Passage provided:
★ ★ ★ ★ ★
Where we saw, and the reason that we felt good that we were not in a recessionary environment, and we would call that out, is when we see existing customers cutting, that's or existing customers even not adding is really the dominant number that we look at. We go, is our add-on business flat? When we don't see customers adding, that's when we know we're in a recessionary environment because they're not growing their sales and customer-facing organizations, which is where everybody wants to invest in today's market. From our perspective, existing customers are adding on, and we're signing new customers. That's exciting for us. What we've tried to do in the last six months is redefine what is the customer front office. I don't think other competitors have done that. We've given that a name with the social enterprise.
We've redefined the front office in many cases as the whole company. When you look at Chatter, when you look at the Sales Cloud, the Service Cloud, the Platform, and that continues to be why Salesforce.com is absolutely one of the very fastest growing enterprise software companies in the world and why we continue to see that next year.
Speaker 6
Your next question will come from the line of John Difucci with J.P. Morgan.
★ ★ ★ ★ ★
Given data:
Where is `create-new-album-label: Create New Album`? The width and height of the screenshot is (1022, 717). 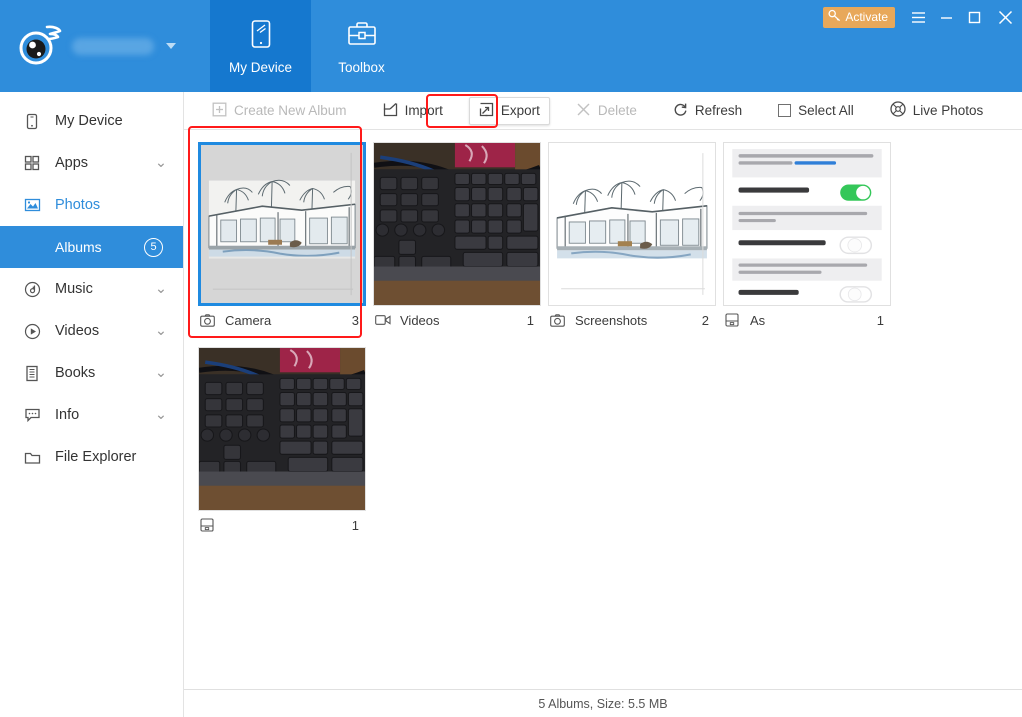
★ ★ ★ ★ ★
Prompt: Can you return the whole earnings call excerpt about customer add-ons and the front office, word for word? You won't need the listing.

Answer for the task:
Where we saw, and the reason that we felt good that we were not in a recessionary environment, and we would call that out, is when we see existing customers cutting, that's or existing customers even not adding is really the dominant number that we look at. We go, is our add-on business flat? When we don't see customers adding, that's when we know we're in a recessionary environment because they're not growing their sales and customer-facing organizations, which is where everybody wants to invest in today's market. From our perspective, existing customers are adding on, and we're signing new customers. That's exciting for us. What we've tried to do in the last six months is redefine what is the customer front office. I don't think other competitors have done that. We've given that a name with the social enterprise.
We've redefined the front office in many cases as the whole company. When you look at Chatter, when you look at the Sales Cloud, the Service Cloud, the Platform, and that continues to be why Salesforce.com is absolutely one of the very fastest growing enterprise software companies in the world and why we continue to see that next year.
Speaker 6
Your next question will come from the line of John Difucci with J.P. Morgan.